Não pode o paciente, por conta de cláusula limitativa, ser impedido de


receber tratamento com o método mais moderno disponível no momento em que instalada a
doença. Somente ao médico que acompanha o caso é dado estabelecer qual o tratamento
adequado para alcançar a cura ou amenizar os efeitos da enfermidade que acomete o
paciente.

O fato de o exame não constar de Resolução da ANS não implica, por si só,
exclusão da cobertura do plano. Se existe um rol de procedimentos obrigatórios, isso só
significa que são básicos e indispensáveis a todos os contratos e, portanto, não podem ser
excluídos a não ser por previsão contratual expressa.

No mais, cumpre consignar que há atestado médico nos autos informando


que o procedimento cirúrgico ao qual se submeter a autora não tinha finalidade
iminentemente estética. (eventos 01 e 101)

Assim, como já dito, à seguradora ou convênio compete estabelecer quais


doenças são cobertas, mas não a que tipo de tratamento o paciente deve ser submetido para
o alcance da cura. O contrato deve se ajustar aos avanços da medicina, cabendo ao
profissional da área a indicação do tratamento adequado ao seu paciente, não se admitindo
interferência do convênio para este fim, muito menos a exclusão do procedimento indicado
sob pena de violar o próprio objeto contratado, qual seja, a proteção da vida e da saúde do
segurado.

Nos contratos em geral o mero inadimplemento não é causa de existência


de danos morais. Todavia, conforme orientação do Superior Tribunal de Justiça, no caso
específico do contrato de plano de saúde, a injusta recusa de cobertura securitária médica
enseja a presença de danos morais, na medida em que tal conduta agrava a situação de
aflição psicológica e de angústia no espírito do segurado, o qual, ao pedir a autorização da
seguradora, já se encontra em condição de dor, de abalo psicológico e com a saúde debilitada.

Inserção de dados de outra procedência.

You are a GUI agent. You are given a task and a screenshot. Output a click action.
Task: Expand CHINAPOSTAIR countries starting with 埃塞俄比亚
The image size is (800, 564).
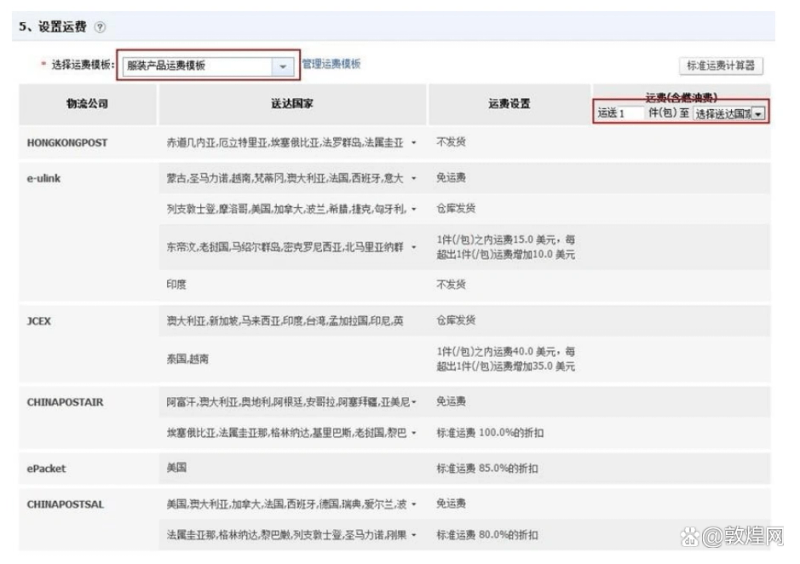[x=414, y=433]
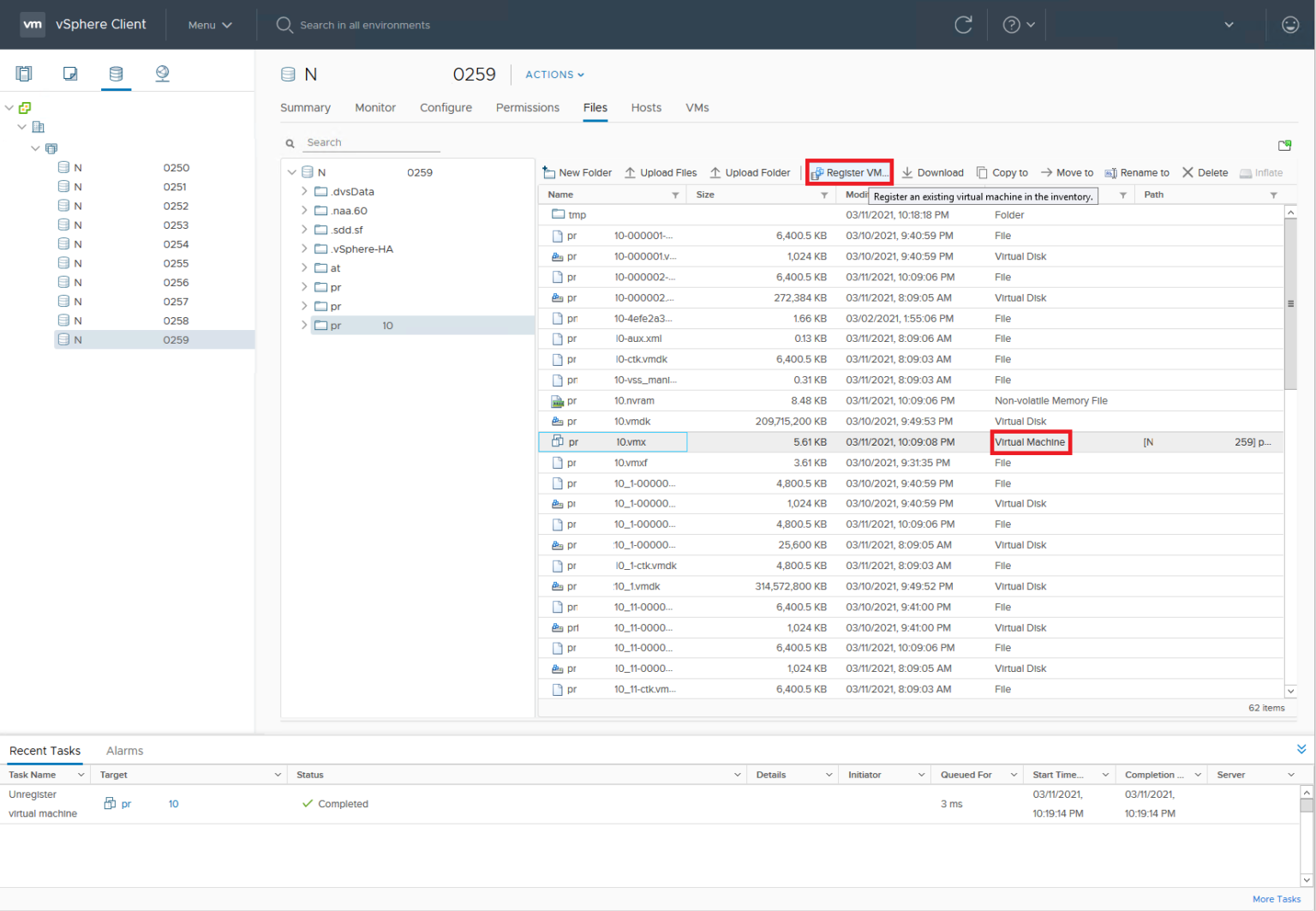Collapse the Recent Tasks panel double-chevron
Viewport: 1316px width, 911px height.
[x=1301, y=749]
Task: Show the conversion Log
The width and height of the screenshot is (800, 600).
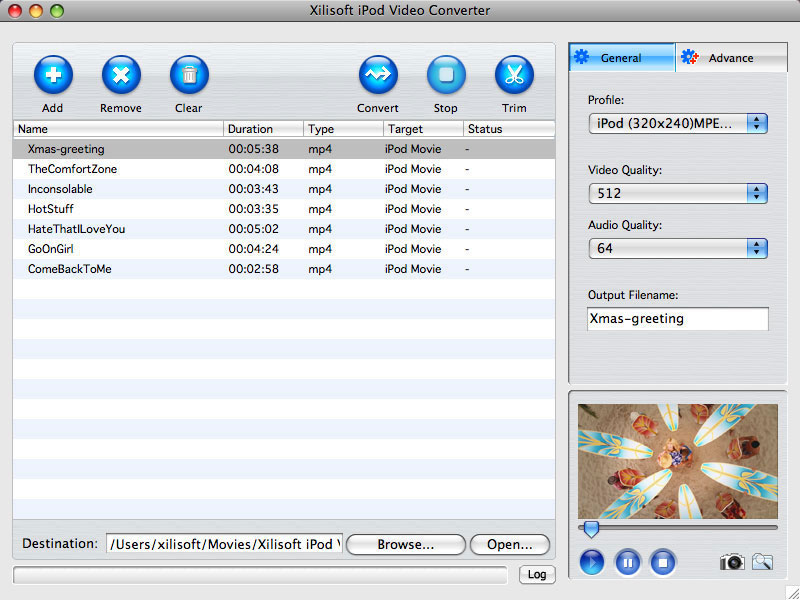Action: (x=537, y=574)
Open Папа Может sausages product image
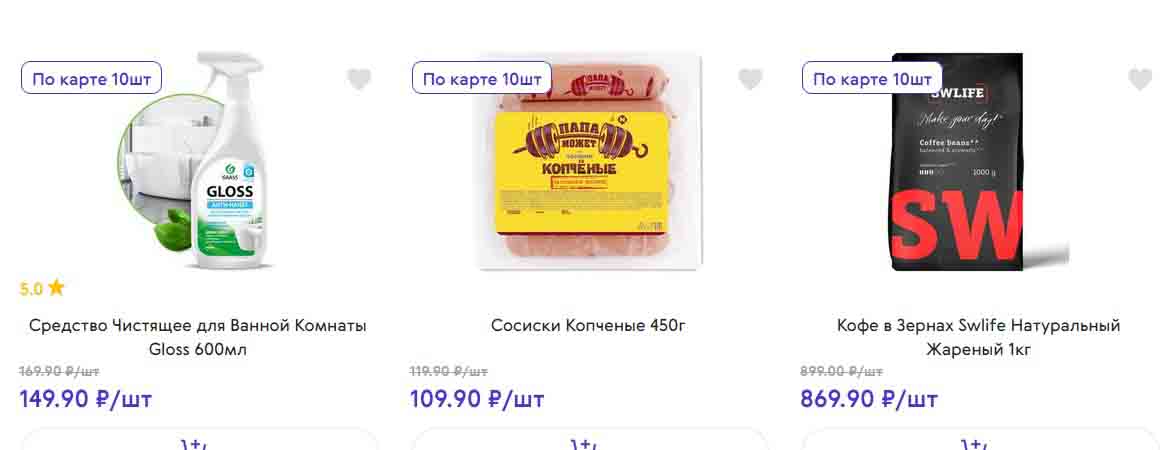1161x450 pixels. [x=588, y=165]
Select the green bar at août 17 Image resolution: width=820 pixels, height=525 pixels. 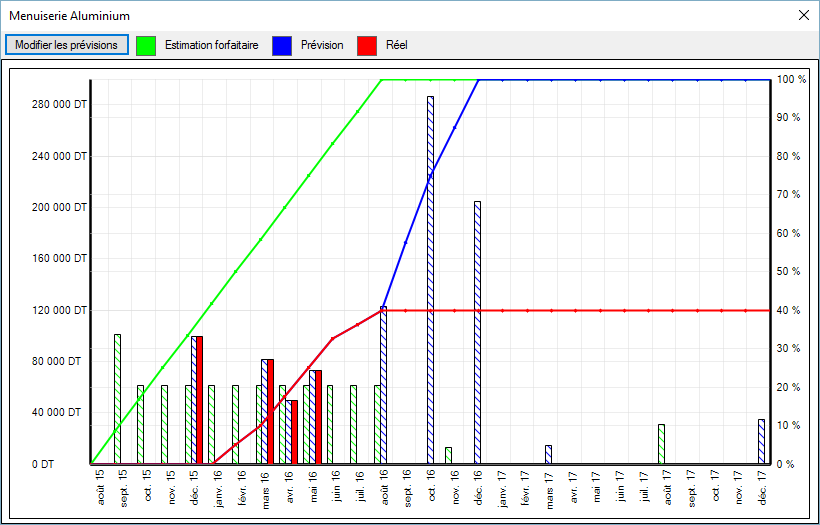click(661, 444)
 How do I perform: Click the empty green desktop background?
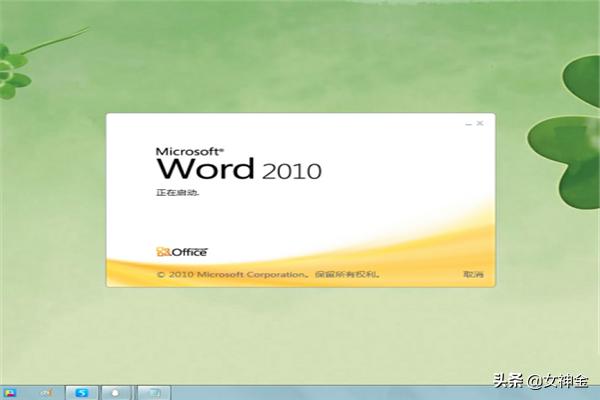300,60
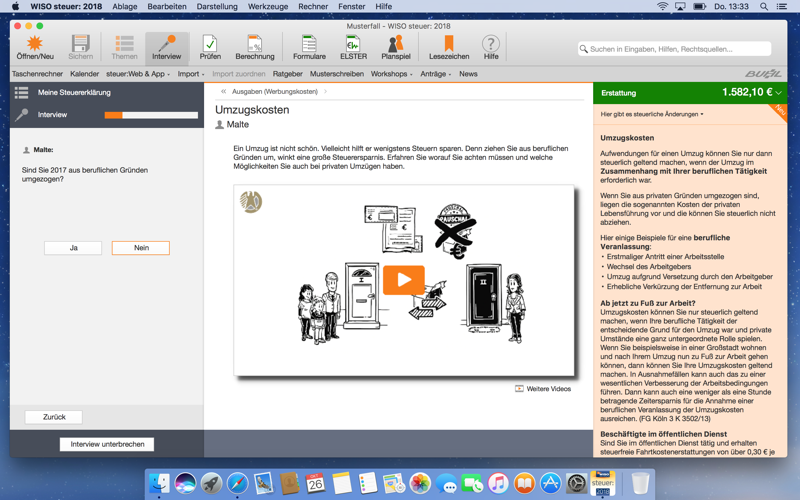Expand the Erstattung amount chevron
Screen dimensions: 800x500
coord(779,93)
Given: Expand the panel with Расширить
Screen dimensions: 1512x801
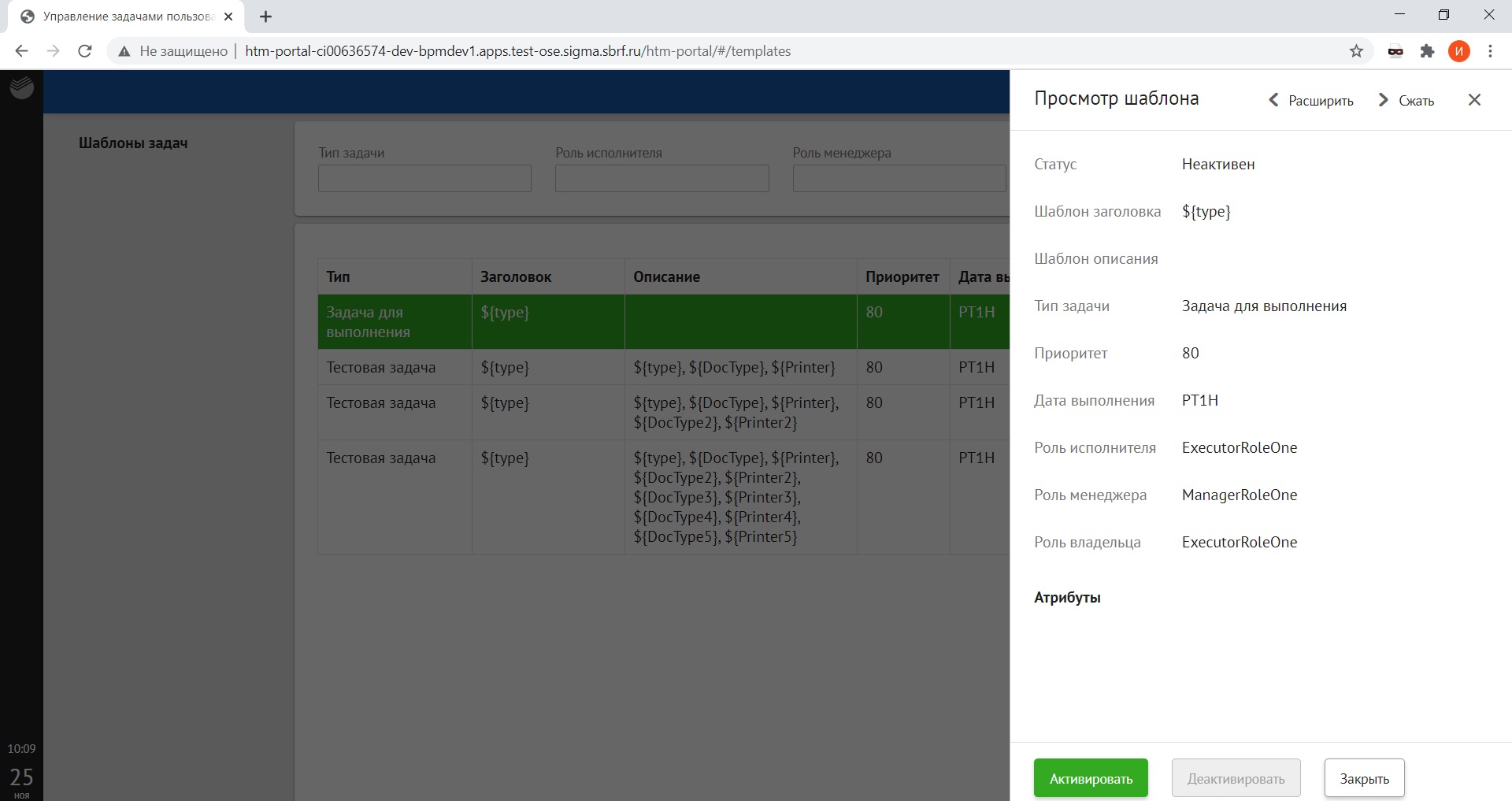Looking at the screenshot, I should (1311, 101).

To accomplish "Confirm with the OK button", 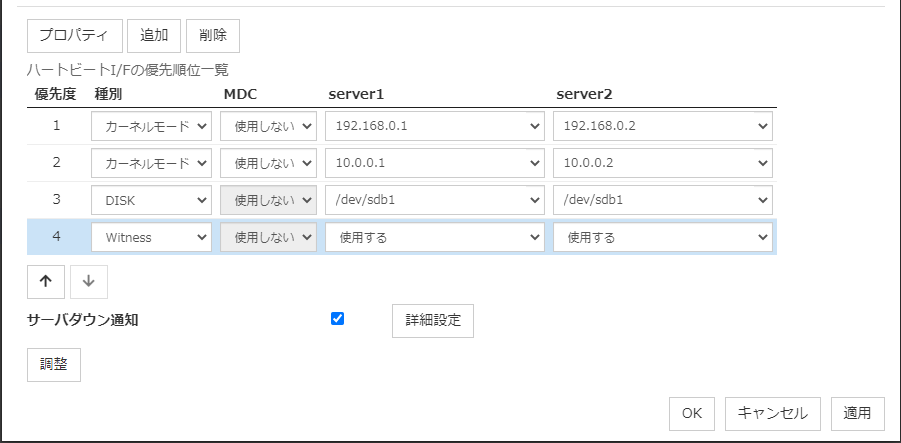I will [692, 413].
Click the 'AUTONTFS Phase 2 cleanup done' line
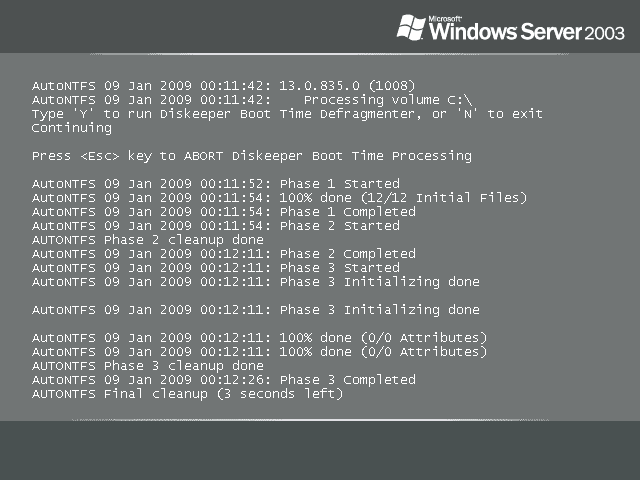The height and width of the screenshot is (480, 640). pyautogui.click(x=148, y=240)
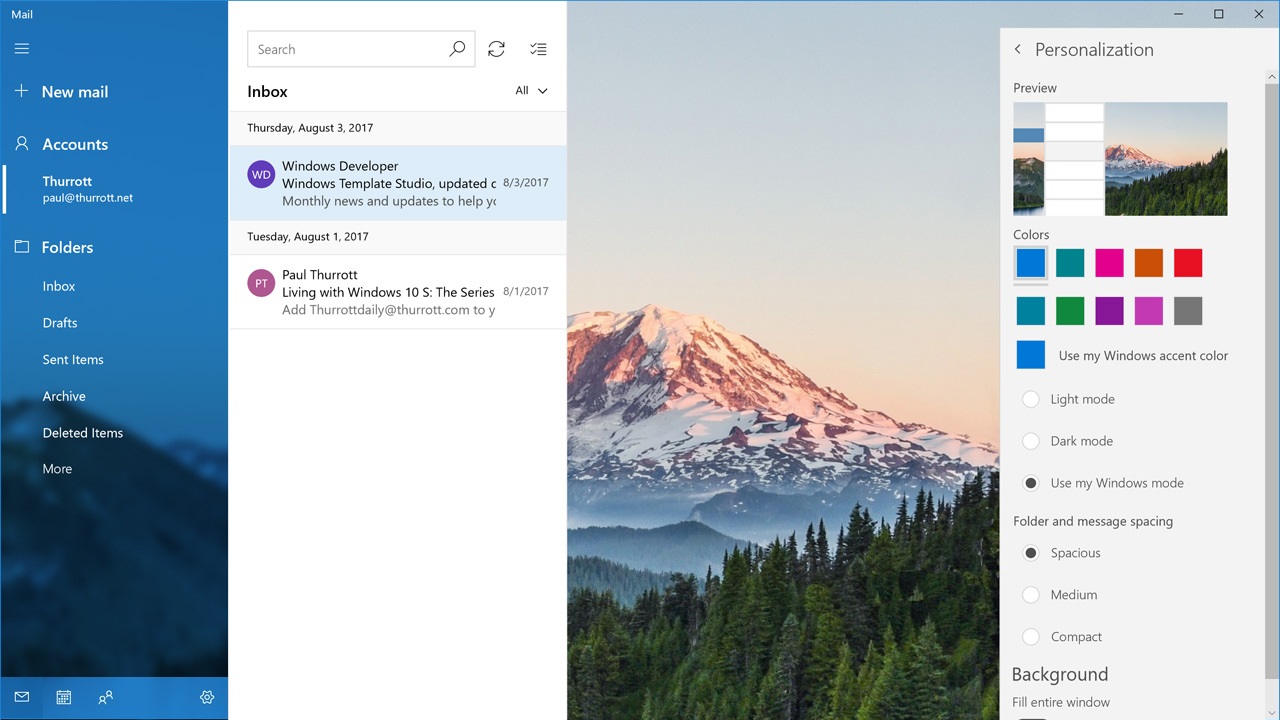
Task: Switch to Calendar from the bottom bar
Action: pos(63,697)
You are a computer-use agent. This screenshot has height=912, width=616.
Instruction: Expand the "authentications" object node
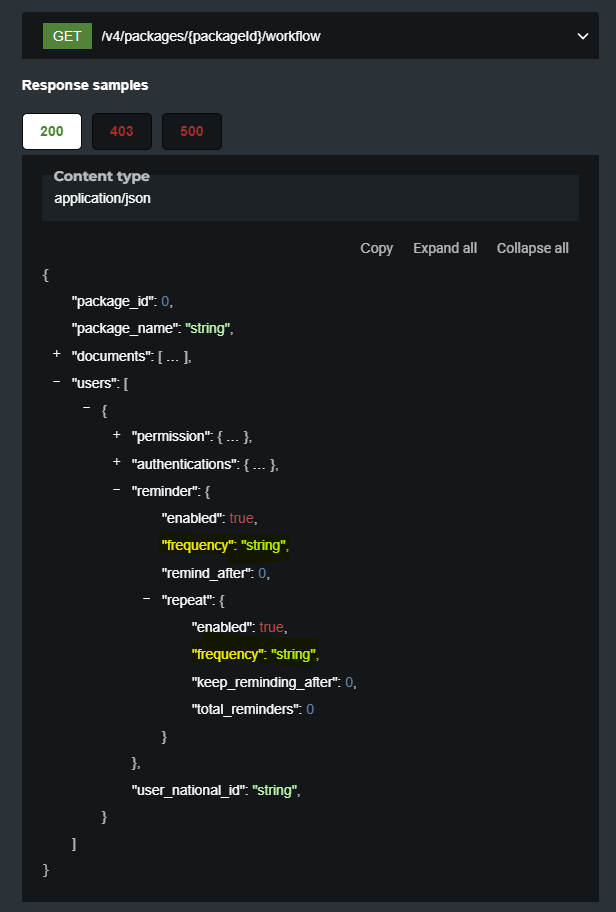(x=117, y=463)
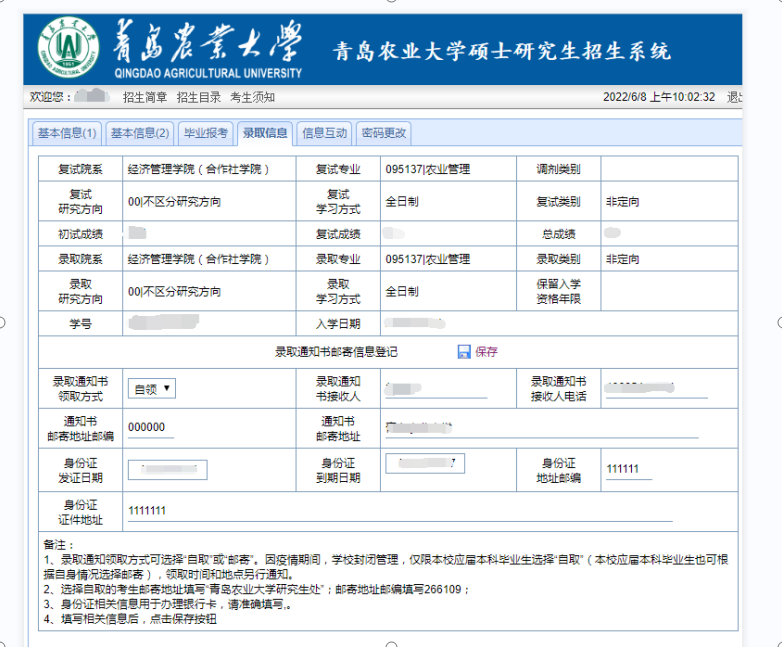Open the 基本信息(1) tab
The height and width of the screenshot is (647, 782).
(x=67, y=133)
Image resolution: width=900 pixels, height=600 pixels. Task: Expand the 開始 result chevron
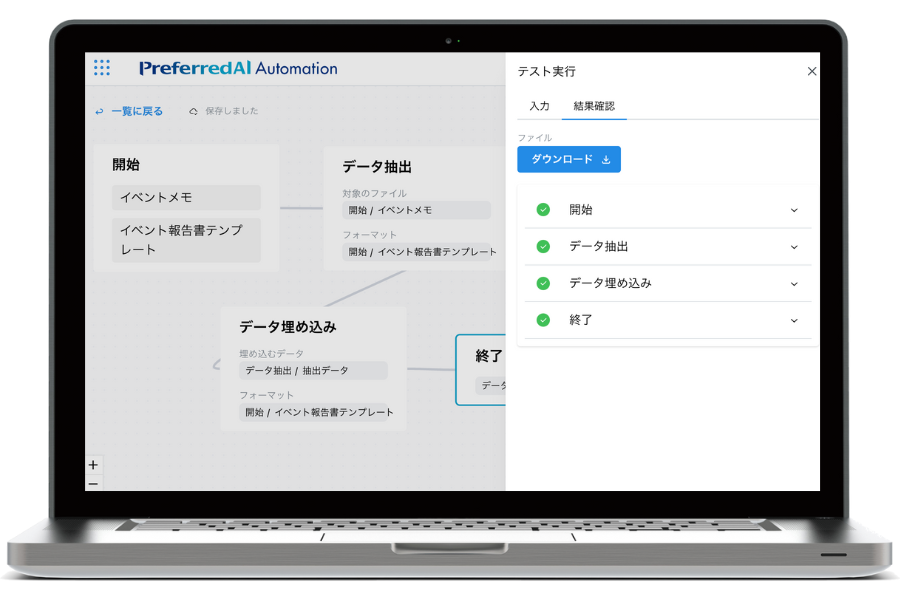(x=794, y=210)
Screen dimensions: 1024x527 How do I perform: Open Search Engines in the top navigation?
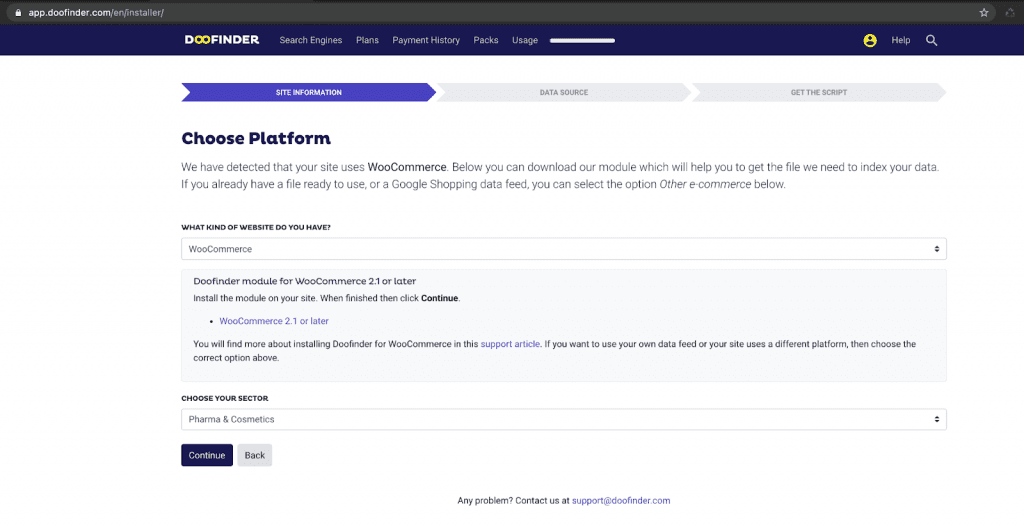[x=310, y=41]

Assim, a recusa indevida de custeio, por considerar o procedimento de


cunho estético, extrapola o mero dissabor que decorre do inadimplemento contratual é hábil a
gerar danos morais, na medida em que se mostra capaz de provocar angústia e sofrimento
aptos a agravar o já fragilizado estado de saúde da pessoa enferma. Por essas razões, emerge
nítido o dever de compensar o dano moral causado à autora.

Com essas considerações, e por tudo mais constante dos autos, voto no
sentido de CONHECER e DAR PROVIMENTO AO RECURSO para REFORMAR a sentença
guerreada para condenar a acionada a autorizar e custear, em definitivo, o procedimento
cirúrgico objeto da lide bem como os materiais necessários à sua realização,
inclusive honorários médicos, e para compensar a autora pelos danos morais
experimentados, no importe de R$ 7.000,00 (sete mil reais) com juros de 1% ao mês a
contar da citação e correção monetária a contar do arbitramento, nos termos da súmula 362
do STJ. Sem custas e honorários, ante a ausência de Recorrente vencido.

Salvador/BA, Sala das Sessões, 24 de novembro de 2020.